Témoignage de Clément Camus

 

...J’ai connu Céline alors qu’il n’était que l’obscur Docteur Destouches. Je pourrais conter où, comment je l’ai connu, sous quel aspect il m’est alors apparu. Cela ne manquerait pas d’intérêt mais m’entraînerait trop loin. Je dirai seulement que notre amitié alors ébauchée, se maintint, se poursuivit, mais sans grandes manifestations lorsqu’il devint l’écrivain Céline au temps de ses grands succès.

Mais, après la gloire, un jour il rencontra le malheur. Et c’est au temps de sa grande infortune que notre amitié s’affermit, s’affirma. Elle se manifesta, durant son long exil au Danemark, par une correspondance à rythme de grande fréquence. J’avais une lettre au moins par semaine, souvent deux, parfois trois. Il n’était guère épistolier de nature, ni d’habitude. Mais le malheur l’avait rendu plus sensible, l’exil, l’exil toujours impie, le poussait à se rattacher à quelque ami demeuré sur le sol de France et qui lui en portait le souffle. N’écrivant plus de livres il écrivait des lettres.
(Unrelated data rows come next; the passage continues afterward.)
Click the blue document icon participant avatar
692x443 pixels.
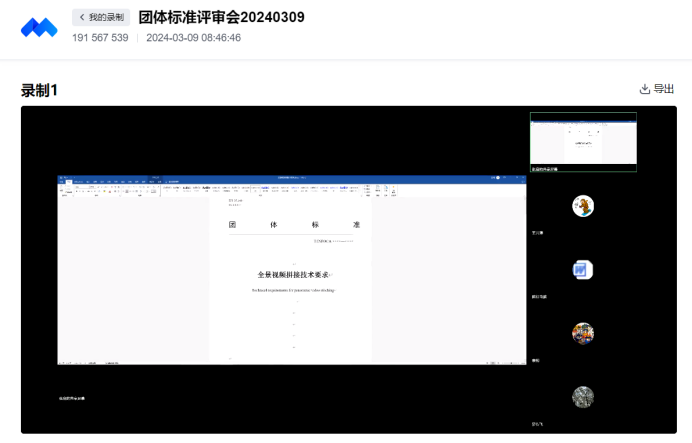(583, 270)
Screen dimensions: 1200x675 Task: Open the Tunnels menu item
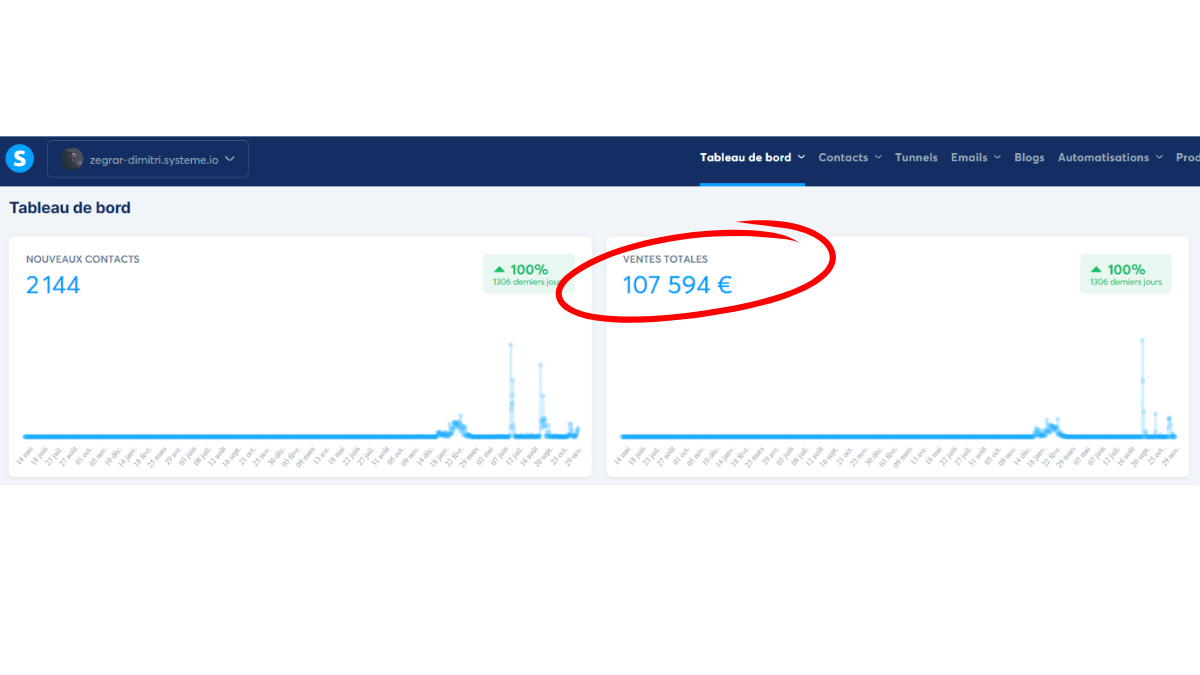pyautogui.click(x=916, y=157)
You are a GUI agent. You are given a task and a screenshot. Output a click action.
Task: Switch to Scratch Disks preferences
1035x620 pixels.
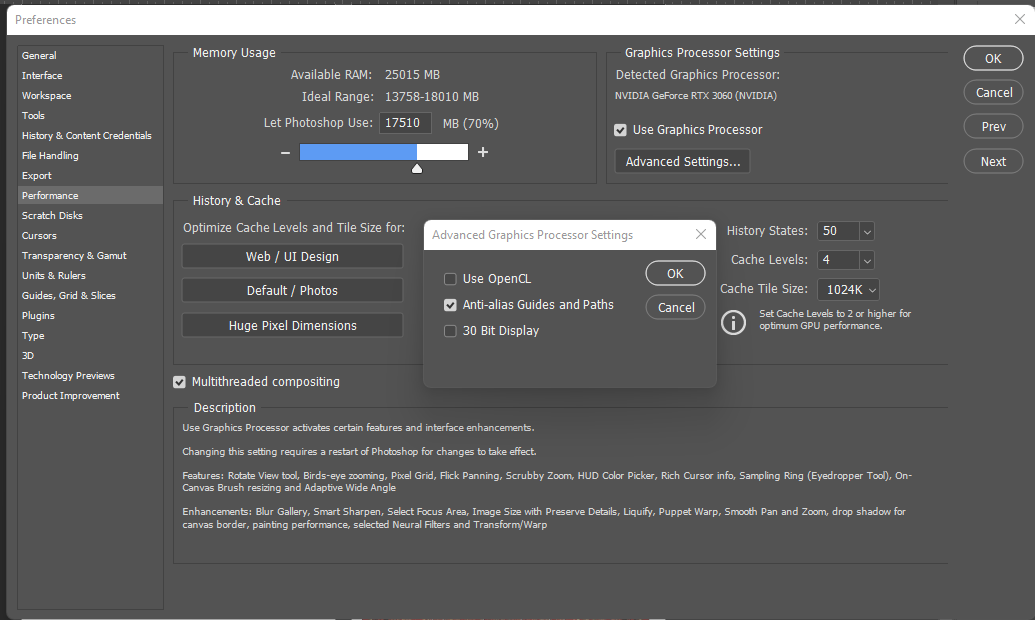52,215
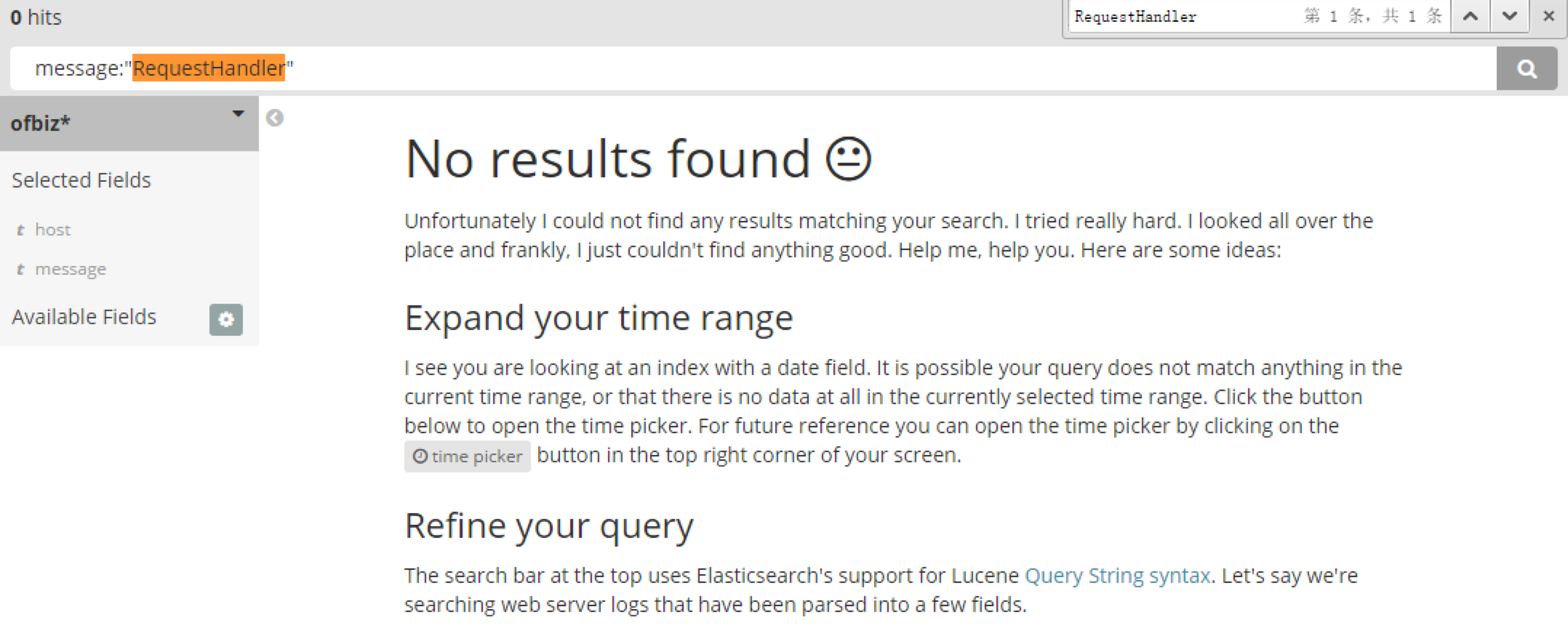
Task: Click the caret next to ofbiz*
Action: pyautogui.click(x=238, y=114)
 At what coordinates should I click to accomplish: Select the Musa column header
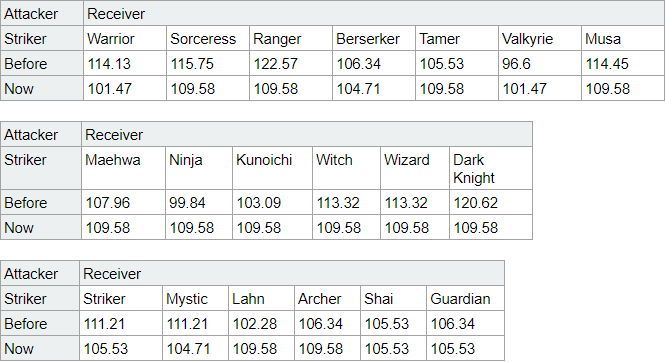(x=623, y=39)
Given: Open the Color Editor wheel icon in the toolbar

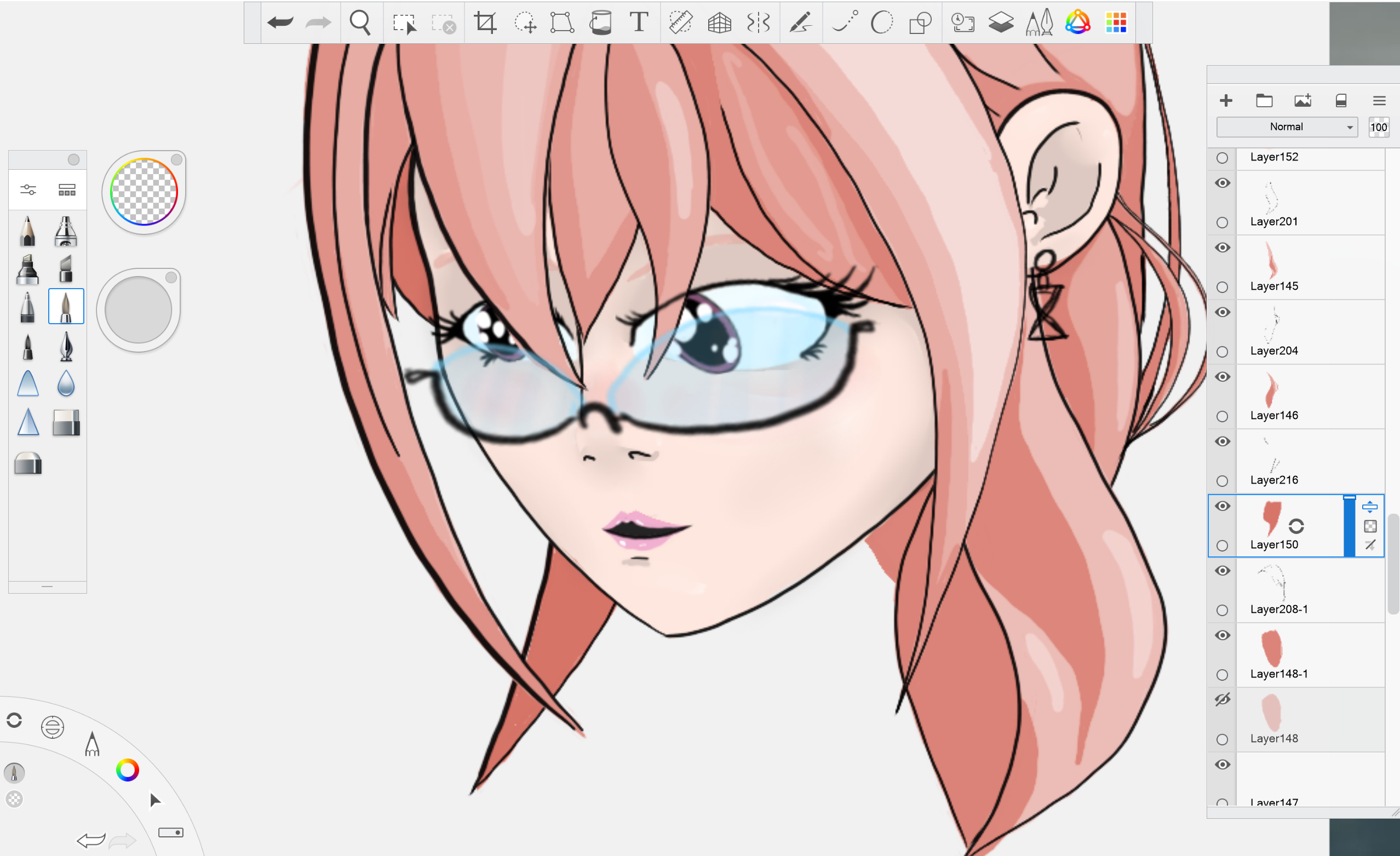Looking at the screenshot, I should point(1077,22).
Presque toutes sont admirables. Beaucoup, au début surtout, étaient gémissantes très "geôle de Reading" car il avait connu la prison la plus dure, le carcere duro. Il en portait encore les traces physiques et le grand ébranlement moral. D’autres lettres étaient imprécatoires, vengeresses, emportées, martyres éloquentes, lyriques. Non appliqué à son travail d’écrivain, il se laissait aller à ce mouvement de grande éloquence qui lui était propre. Et c’était toujours du Céline. Sans souci de littérature c’était souvent, par trouvaille d’images et par rythme, de la vraie perfection littéraire. Je ne l’ai su que plus tard en les relisant. Ce n’était alors pour moi, pour lui aussi, qu’échange et preuve d’affection...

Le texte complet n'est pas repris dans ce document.